Seule pour avorter
Il y a trois ans, je suis tombée amoureuse. C’était une nouvelle vie que je ne connaissais pas. J’ai commencé à avoir des rapports sexuels. Au fur et à mesure, ça a commencé à être un peu tous les jours. Il me disait : « Vas-y viens, on le fait, sinon je vais te violer, j’ai trop envie. » Donc, au final, même si je ne le voulais pas, je le faisais.
Un jour, je décide de faire un test de grossesse parce que je ne me sens pas bien avec mes vomissements et mon dégoût des odeurs. Je vois que c’est positif. C’est la panique. J’appelle ma copine et je lui raconte tout en pleurant. Je n’arrive plus à respirer tellement je suis paniquée et apeurée.
Elle me conseille d’aller le dire à celui qui m’a mise enceinte. De son côté, elle appelle un planning familial pour prendre rendez-vous. Quand je parle au garçon concerné, il me dit de me casser, que ce n’est pas lui le père, que je suis allée « faire la pute ».

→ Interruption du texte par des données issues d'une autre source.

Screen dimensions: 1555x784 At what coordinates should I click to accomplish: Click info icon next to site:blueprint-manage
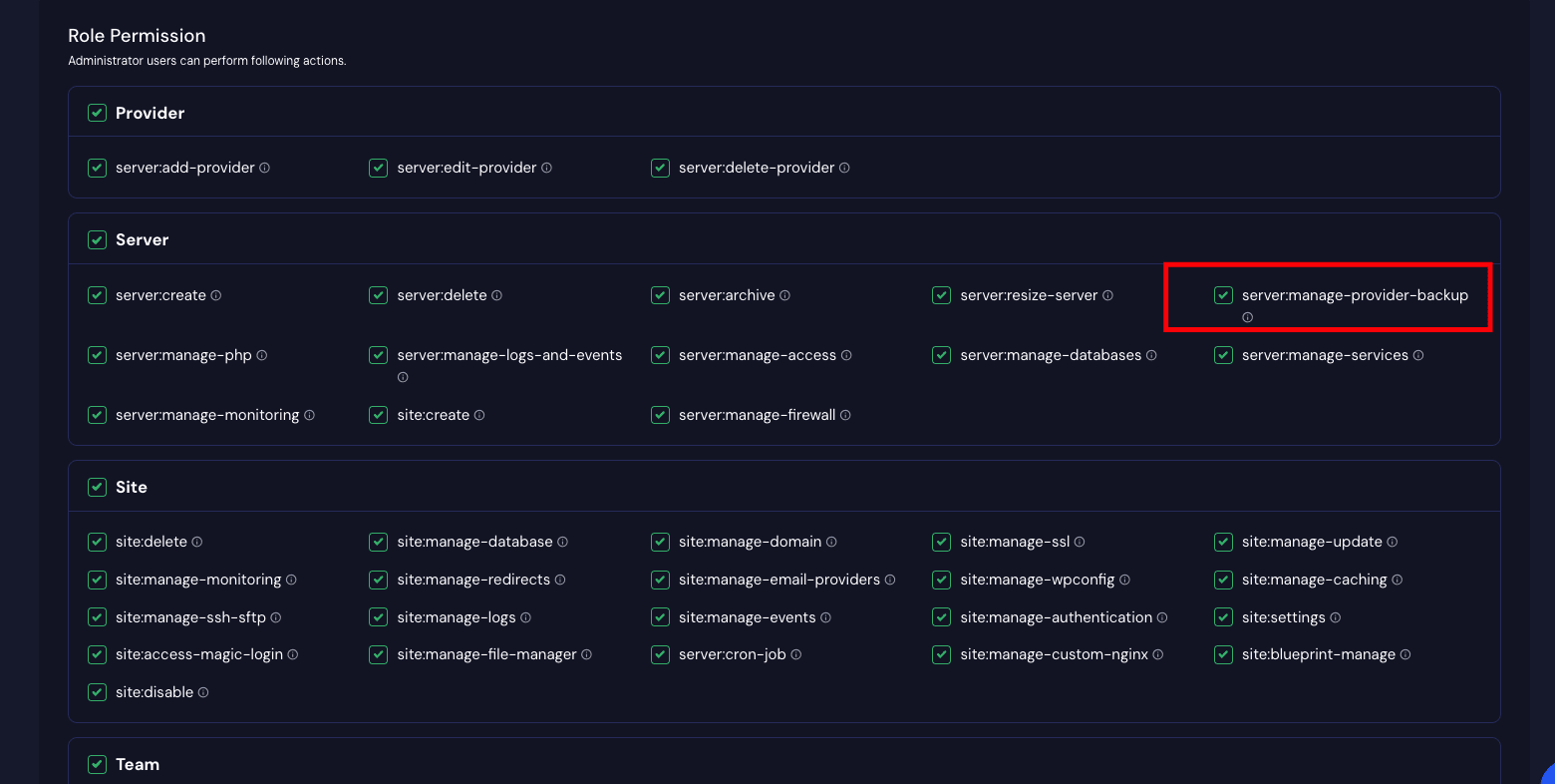tap(1405, 654)
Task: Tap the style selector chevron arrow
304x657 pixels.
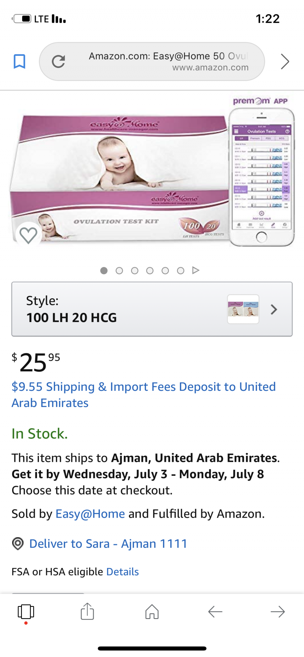Action: coord(274,310)
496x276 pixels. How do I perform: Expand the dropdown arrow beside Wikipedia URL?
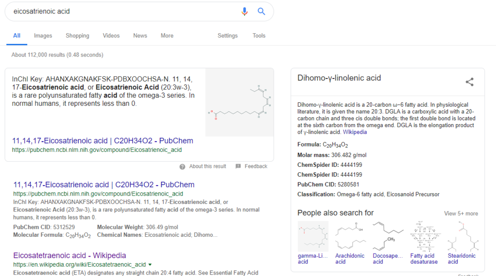tap(150, 265)
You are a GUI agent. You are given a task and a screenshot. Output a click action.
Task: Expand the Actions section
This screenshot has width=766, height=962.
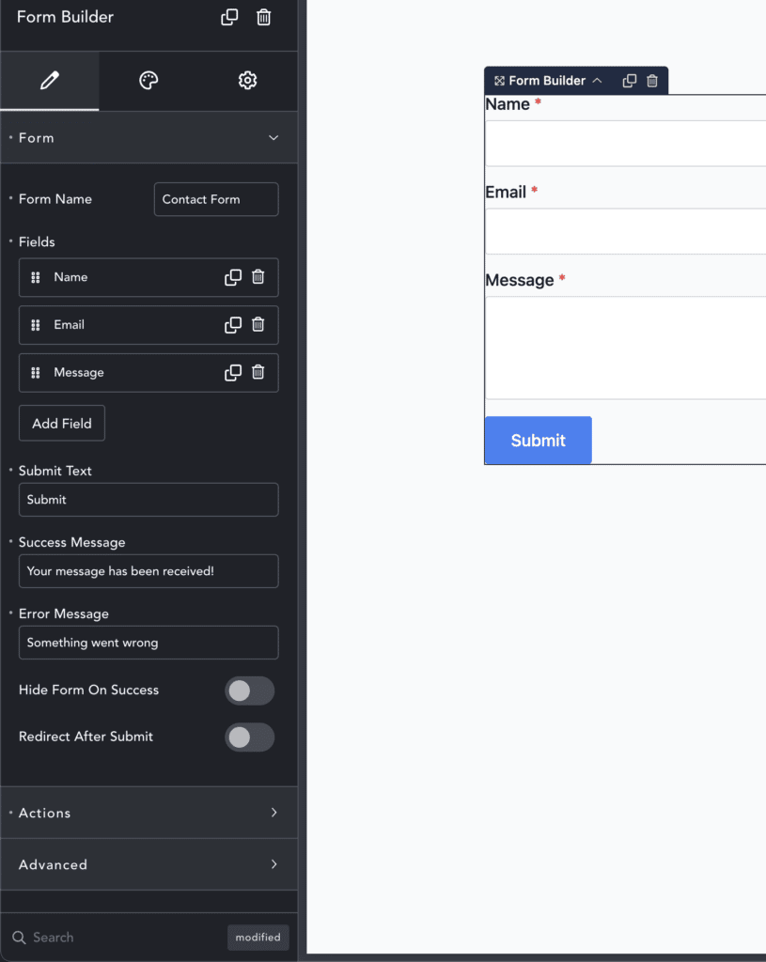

Vient le moment où je dois aller au planning. J’arrive toute gênée d’avoir un enfant dans le ventre. Les dames là-bas me conseillent super bien et me rassurent très bien.
Quelques jours après, le gars revient pour me dire qu’il s’excuse et qu’il veut m’aider. Au début, je lui dis que je n’ai plus besoin de lui. Puis, je réfléchis, et me dis : « Même si je suis courageuse, j’ai besoin d’une personne majeure. »
Le poids de la culpabilité
Je me mets à en parler à ma copine qui est comme ma sœur. Elle me dit de le garder par rapport à la religion et que, même pour moi-même, je ne dois pas tuer un enfant. Elle me parle comme si j’allais être une meurtrière. Elle me le dit clairement sans dire le mot. Je suis complètement perdue parce qu’au fond de moi je veux garder ce petit ange, mais le garçon, lui, ne veut pas.
Le jour vient des rendez-vous. La cousine du garçon avec qui j’ai eu l’enfant nous a prêté la carte d’identité de son ex petit ami majeur. Comme eux deux sont noirs et que c’est un peu flou la photo, ça passe. Avec la fausse carte d’identité, il a pu m’accompagner à tous mes rendez-vous. Je dois me faire vacciner pour voir mon groupe sanguin, et je dois remplir des documents comme c’est une IVG sous anesthésie générale. Je dois même consulter une psychologue. Je saute plein de rendez-vous qui me rendent complètement dépressive.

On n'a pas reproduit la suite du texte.